= Selected text =

Segment Open

Sara Gallardo Drago Mitre (23 December 1931 - 14 June 1988) was an influential Argentine author and journalist.

==Life==
Gallardo was born in Buenos Aires to an upper class family with extensive agricultural property. She became an astute observer and critic of the Argentine aristocracy. She was Bartolomé Mitre's great-great-granddaughter.

She was married twice, first to Luis Pico Estrada and then to H. A. Murena. Gallardo began publishing in 1958. In addition to her numerous newspaper columns and essays, she published five novels, a collection of short stories, several children’s books, and a number of travelogues. She contributed to the magazines Primera Plana, Panorama and Confirmado among others. She is quoted as often saying, "Writing is an absurd and heroic activity."

Greatly affected by the death of her second husband in 1975, she moved with her children to La Cumbre, Córdoba Province, to a house provided by the writer Manuel Mujica Láinez. Then in 1979, she moved to Barcelona, where she wrote La Rosa en el Viento (The Rose in the Wind), her last book. She continued her travels in Switzerland and Italy, but she did not finish any more works. Upon her return to Argentina she died at age 56 of an asthma attack in Buenos Aires. She left behind notes for a planned biography of the Jewish intellectual and Carmelite nun, Edith Stein, who was killed at the Auschwitz concentration camp in 1942. The Sara Gallardo Novel Prize was created in 2021.

==Works==
Enero ("January ")(1958) is her first novel. It details the intensely private world of an adolescent farmworker. It is written in a deliberately ambiguous way to reflect the confusion of the main character, who becomes pregnant after being raped.

El País del Humo ("Land of Smoke")(1977) is a collection of short stories and literary sketches that show a fantastical side that was more associated with her children’s books. Some of the stories can be described as science fiction.

Other works include the novels Pantalones azules (1963), Los galgos, los galgos (1968), Eisejuaz (1971), El país de los galgos (1975) and La rosa del viento (1979).

== Works in English translation ==
- Land of Smoke (trans. Jessica Sequeira). Pushkin Press, 2018.
- January (trans. Frances Riddle and Maureen Shaughnessy). Archipelago, 2023.

Segment Closed

= Task directions =
Reproduce the Sara Gallardo text between "El País del" and "Shaughnessy). Archipelago, 2023.", inclusive. The entries that follow have nothing to do with this.

= Material provided =
Segment Open

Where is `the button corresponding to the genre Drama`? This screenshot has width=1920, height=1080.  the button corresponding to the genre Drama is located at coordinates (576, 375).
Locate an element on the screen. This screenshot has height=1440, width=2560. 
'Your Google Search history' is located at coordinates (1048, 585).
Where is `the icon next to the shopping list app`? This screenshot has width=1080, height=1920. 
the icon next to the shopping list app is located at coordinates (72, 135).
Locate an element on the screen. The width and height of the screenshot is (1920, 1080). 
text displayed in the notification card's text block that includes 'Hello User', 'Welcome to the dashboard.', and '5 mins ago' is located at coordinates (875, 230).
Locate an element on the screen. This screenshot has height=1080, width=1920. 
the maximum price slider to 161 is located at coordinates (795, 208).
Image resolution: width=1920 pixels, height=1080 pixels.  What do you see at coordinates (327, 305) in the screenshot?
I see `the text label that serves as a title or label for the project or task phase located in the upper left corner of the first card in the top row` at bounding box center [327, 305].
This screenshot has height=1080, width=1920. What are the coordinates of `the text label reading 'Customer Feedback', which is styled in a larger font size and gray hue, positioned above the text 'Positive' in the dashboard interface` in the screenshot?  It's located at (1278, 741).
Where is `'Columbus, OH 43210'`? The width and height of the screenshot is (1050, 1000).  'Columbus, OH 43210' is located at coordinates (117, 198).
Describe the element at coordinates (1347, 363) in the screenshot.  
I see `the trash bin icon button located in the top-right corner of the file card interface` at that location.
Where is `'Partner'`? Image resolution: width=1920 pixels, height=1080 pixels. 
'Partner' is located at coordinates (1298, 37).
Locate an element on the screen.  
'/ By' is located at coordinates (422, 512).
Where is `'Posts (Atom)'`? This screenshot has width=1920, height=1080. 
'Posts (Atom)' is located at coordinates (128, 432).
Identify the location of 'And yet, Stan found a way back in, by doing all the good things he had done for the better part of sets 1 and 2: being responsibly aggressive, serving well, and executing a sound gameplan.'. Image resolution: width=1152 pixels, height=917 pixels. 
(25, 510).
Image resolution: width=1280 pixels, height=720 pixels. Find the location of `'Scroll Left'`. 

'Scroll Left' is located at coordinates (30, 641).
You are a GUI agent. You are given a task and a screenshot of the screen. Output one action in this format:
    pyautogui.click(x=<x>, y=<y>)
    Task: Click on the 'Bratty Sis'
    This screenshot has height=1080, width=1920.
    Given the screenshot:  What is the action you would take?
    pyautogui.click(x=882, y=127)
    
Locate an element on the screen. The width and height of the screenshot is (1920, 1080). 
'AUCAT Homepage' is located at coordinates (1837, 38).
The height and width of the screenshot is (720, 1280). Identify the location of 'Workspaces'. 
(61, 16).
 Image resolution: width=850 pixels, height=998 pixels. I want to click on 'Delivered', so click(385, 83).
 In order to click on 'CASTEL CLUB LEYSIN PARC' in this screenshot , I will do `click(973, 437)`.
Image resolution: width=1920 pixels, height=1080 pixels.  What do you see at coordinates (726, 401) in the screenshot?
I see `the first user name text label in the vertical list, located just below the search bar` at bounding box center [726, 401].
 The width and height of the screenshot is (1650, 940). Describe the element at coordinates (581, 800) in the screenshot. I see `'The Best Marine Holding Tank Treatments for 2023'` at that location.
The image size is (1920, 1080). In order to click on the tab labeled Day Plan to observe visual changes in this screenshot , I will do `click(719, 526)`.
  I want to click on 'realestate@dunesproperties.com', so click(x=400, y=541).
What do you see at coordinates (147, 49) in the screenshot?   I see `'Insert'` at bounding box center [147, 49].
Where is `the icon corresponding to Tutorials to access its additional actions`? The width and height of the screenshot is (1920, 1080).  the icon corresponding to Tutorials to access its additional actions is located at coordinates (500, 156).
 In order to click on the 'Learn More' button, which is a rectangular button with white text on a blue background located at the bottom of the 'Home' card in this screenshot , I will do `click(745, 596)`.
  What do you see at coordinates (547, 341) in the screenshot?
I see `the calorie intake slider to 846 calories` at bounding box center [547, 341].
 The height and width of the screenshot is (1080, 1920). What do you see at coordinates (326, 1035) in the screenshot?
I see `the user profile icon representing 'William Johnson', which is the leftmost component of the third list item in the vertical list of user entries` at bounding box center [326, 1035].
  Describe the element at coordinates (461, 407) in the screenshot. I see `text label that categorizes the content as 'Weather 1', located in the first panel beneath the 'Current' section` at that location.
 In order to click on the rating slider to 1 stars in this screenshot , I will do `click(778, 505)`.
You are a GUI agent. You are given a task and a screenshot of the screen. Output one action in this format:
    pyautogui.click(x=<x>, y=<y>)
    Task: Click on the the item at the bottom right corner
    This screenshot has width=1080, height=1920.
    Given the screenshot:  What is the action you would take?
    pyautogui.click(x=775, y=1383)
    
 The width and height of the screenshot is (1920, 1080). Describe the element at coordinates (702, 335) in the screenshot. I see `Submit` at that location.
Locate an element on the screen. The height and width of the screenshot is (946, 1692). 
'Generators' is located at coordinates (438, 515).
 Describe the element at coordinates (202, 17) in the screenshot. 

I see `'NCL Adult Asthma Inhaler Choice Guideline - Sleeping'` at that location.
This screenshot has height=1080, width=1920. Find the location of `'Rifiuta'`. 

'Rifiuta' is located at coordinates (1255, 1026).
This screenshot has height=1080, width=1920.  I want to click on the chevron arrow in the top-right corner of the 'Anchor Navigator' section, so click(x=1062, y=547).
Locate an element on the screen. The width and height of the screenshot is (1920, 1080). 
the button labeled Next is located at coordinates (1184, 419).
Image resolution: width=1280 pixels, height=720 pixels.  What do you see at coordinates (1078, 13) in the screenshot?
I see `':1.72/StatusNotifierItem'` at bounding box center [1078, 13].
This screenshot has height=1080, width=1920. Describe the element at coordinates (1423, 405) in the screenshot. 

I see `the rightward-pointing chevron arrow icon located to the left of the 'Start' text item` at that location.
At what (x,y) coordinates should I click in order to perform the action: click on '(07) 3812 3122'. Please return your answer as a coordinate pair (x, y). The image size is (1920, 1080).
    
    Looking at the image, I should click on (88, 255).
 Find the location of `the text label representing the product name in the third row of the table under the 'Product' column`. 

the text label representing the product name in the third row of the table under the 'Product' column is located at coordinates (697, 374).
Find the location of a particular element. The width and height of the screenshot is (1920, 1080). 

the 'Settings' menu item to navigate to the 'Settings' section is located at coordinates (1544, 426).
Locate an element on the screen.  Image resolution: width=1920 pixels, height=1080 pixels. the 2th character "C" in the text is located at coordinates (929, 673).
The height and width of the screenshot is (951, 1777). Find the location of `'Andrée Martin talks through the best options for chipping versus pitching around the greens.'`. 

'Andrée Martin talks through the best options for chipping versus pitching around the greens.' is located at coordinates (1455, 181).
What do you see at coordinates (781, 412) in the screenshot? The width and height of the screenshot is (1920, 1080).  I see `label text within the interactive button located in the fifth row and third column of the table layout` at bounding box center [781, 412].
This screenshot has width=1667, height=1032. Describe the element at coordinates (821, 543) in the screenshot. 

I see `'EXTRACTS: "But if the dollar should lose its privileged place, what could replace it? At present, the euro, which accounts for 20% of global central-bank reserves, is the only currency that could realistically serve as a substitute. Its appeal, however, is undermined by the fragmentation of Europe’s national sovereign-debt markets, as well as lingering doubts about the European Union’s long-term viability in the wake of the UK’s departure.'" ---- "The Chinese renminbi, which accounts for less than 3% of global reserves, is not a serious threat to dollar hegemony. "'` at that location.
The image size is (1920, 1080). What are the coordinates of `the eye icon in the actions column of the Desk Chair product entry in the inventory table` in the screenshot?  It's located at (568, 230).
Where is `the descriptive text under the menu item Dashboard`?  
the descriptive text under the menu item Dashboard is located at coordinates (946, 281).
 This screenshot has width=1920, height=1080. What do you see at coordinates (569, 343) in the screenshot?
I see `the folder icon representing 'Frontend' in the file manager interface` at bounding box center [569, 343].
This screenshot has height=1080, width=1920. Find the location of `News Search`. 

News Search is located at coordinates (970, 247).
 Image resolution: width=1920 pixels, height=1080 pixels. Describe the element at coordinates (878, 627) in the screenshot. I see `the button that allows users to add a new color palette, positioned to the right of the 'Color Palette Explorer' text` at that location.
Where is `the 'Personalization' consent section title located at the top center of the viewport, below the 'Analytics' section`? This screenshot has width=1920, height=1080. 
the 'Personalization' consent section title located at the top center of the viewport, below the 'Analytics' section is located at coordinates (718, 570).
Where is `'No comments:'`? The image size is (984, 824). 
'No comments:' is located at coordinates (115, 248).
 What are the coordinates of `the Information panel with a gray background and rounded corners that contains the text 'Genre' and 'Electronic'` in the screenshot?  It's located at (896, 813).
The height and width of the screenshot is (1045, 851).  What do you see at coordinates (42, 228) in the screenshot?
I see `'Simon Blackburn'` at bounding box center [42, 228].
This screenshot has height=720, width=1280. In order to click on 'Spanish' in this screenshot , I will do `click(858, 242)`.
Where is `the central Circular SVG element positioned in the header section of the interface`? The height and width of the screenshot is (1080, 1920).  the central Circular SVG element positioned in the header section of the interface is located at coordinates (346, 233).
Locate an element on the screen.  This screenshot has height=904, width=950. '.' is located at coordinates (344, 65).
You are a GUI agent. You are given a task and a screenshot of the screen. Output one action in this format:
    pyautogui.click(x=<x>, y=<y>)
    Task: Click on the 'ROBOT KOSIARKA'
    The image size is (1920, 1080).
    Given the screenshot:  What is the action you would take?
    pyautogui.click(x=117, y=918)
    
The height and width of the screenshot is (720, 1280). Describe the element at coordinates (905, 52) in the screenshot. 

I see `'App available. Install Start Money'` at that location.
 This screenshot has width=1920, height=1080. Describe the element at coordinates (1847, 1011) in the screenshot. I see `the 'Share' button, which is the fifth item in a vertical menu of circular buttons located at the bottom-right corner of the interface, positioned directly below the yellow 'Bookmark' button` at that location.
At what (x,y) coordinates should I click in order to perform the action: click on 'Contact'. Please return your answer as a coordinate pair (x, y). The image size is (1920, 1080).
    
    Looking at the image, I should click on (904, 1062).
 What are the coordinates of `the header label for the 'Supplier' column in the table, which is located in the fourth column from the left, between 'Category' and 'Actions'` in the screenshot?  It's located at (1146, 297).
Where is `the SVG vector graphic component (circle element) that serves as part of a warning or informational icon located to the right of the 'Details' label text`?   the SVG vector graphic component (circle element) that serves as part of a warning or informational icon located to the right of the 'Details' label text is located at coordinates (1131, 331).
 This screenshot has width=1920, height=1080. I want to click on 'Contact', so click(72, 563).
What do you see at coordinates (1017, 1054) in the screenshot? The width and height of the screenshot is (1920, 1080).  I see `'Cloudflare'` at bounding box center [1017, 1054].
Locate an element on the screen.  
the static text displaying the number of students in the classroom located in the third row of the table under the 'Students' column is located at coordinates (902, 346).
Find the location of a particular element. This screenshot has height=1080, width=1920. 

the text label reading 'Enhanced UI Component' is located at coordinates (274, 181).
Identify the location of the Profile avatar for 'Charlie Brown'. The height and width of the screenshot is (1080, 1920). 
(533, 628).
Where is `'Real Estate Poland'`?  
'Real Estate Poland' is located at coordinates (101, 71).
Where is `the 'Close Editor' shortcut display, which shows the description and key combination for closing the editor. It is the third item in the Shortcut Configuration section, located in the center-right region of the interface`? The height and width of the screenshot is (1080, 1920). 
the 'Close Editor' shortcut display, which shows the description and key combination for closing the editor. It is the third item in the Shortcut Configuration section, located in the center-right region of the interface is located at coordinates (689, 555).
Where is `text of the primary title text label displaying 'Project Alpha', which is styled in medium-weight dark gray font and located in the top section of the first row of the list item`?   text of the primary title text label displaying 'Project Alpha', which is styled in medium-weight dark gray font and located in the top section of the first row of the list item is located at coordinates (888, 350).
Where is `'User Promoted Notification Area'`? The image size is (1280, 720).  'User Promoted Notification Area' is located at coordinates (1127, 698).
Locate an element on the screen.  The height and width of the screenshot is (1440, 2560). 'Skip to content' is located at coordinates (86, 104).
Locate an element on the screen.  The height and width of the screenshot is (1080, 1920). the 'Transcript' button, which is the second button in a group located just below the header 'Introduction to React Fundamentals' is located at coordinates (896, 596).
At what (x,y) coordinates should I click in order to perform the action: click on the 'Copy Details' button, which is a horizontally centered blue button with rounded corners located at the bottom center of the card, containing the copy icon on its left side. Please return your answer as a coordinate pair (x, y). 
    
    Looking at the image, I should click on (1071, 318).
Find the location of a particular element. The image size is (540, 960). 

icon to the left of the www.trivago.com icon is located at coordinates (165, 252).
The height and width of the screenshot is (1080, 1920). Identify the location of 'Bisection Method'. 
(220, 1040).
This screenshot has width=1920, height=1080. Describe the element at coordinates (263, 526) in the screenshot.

Segment Closed

= Exercise response =
El País del Humo ("Land of Smoke")(1977) is a collection of short stories and literary sketches that show a fantastical side that was more associated with her children’s books. Some of the stories can be described as science fiction.

Other works include the novels Pantalones azules (1963), Los galgos, los galgos (1968), Eisejuaz (1971), El país de los galgos (1975) and La rosa del viento (1979).

== Works in English translation ==
- Land of Smoke (trans. Jessica Sequeira). Pushkin Press, 2018.
- January (trans. Frances Riddle and Maureen Shaughnessy). Archipelago, 2023.